TASK INPUTS -
Start of Block

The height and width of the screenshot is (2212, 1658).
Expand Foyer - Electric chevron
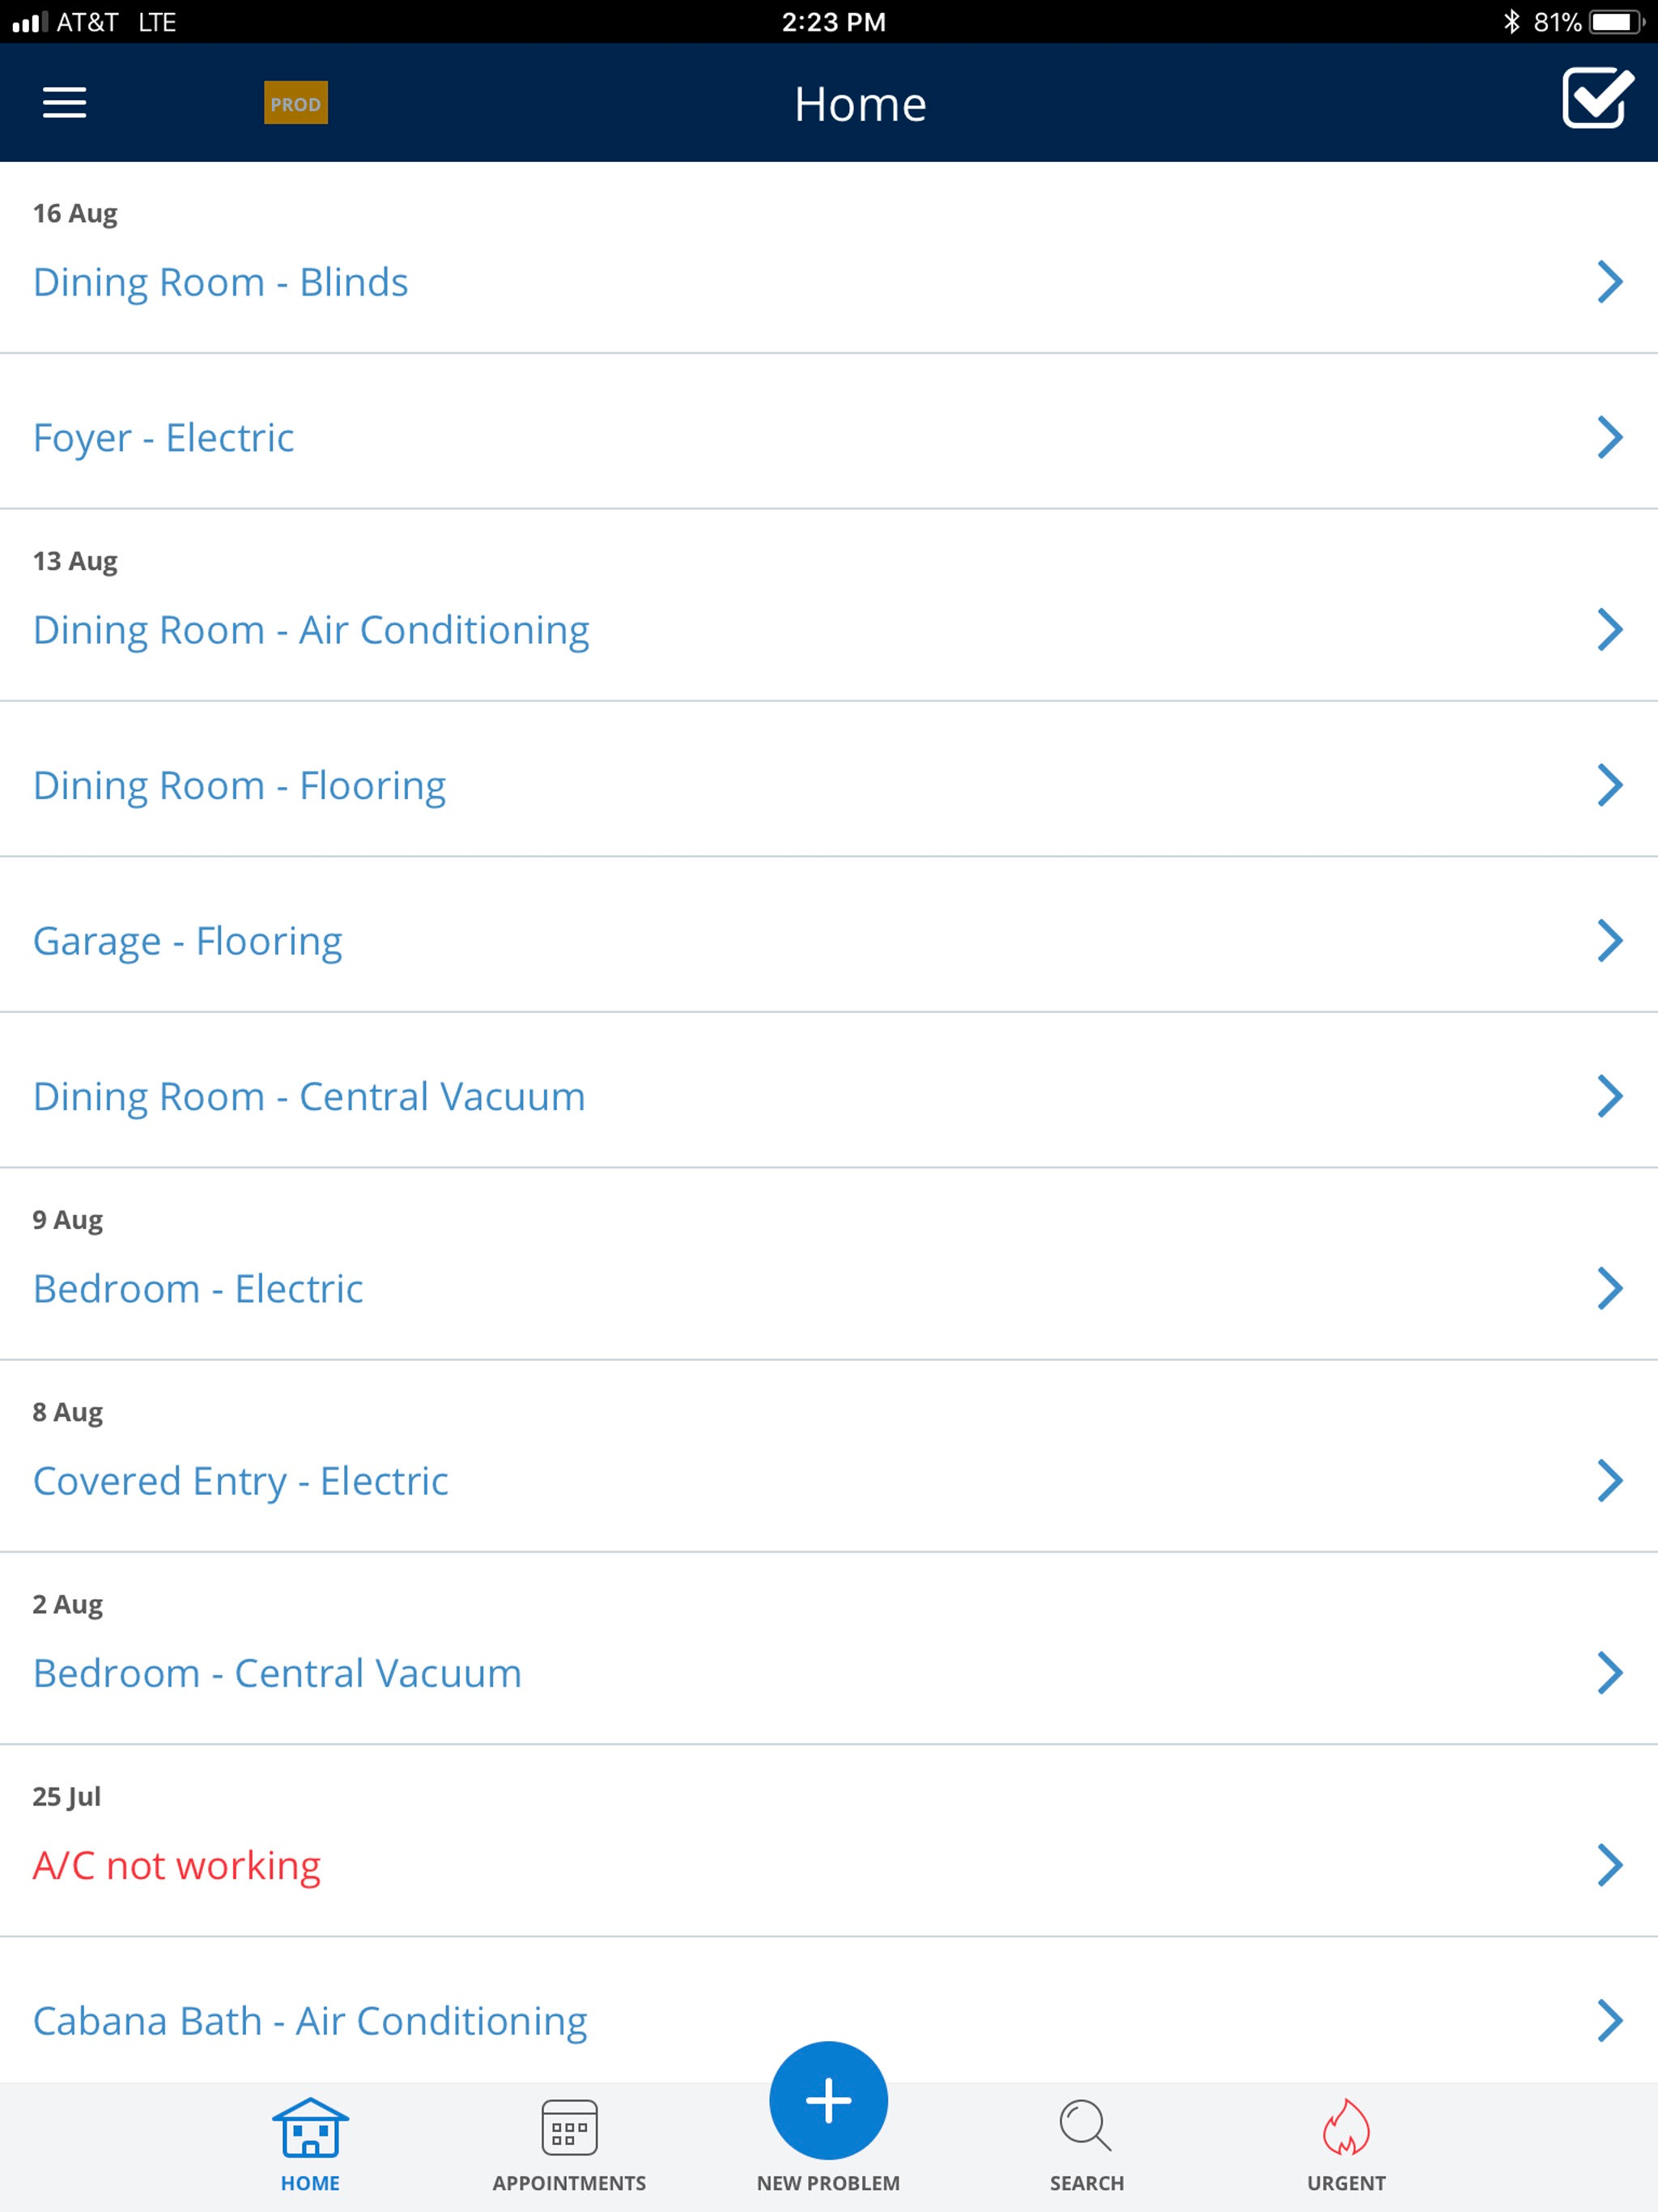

End of Block
Start of Block

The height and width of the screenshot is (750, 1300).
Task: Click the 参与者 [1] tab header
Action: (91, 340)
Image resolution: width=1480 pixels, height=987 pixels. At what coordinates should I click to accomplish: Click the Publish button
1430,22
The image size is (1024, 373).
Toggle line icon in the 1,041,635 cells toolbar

End of Block
Start of Block

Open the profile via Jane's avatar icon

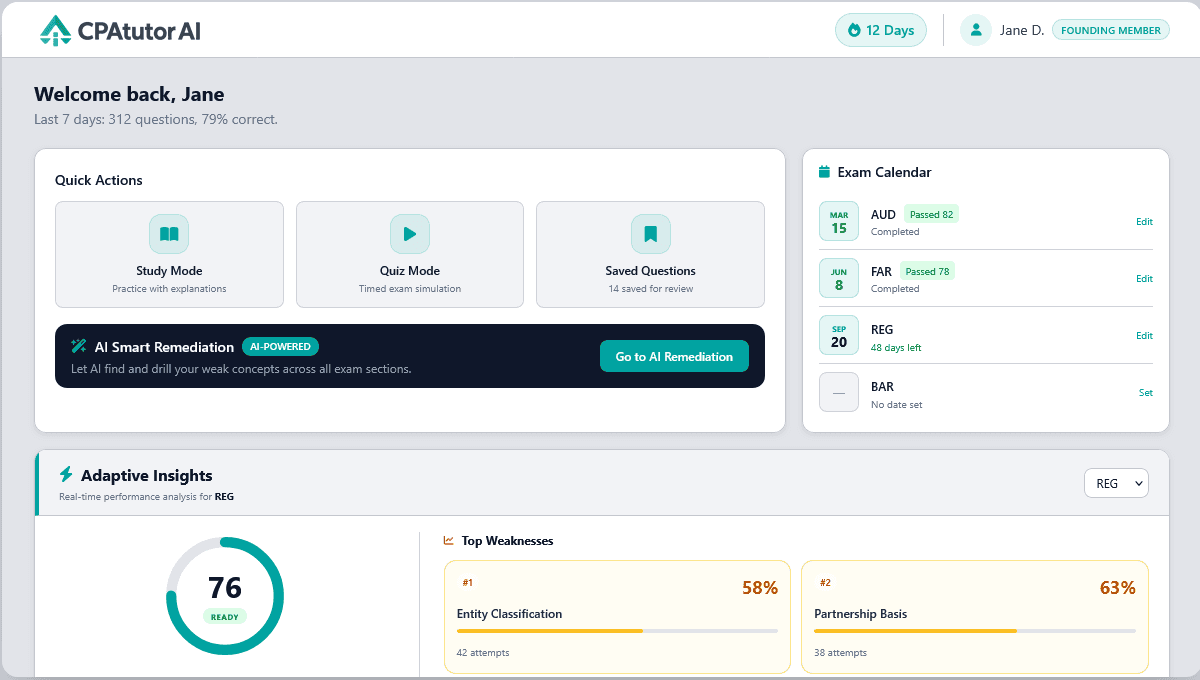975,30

End of Block

WHAT TO DO -
In the listing above, find the line with "Image resolution: width=1480" and the line with "Toggle line icon", then print exactly those two lines and every line between them, and nothing more.

REPLY -
Image resolution: width=1480 pixels, height=987 pixels. At what coordinates should I click to accomplish: Click the Publish button
1430,22
The image size is (1024, 373).
Toggle line icon in the 1,041,635 cells toolbar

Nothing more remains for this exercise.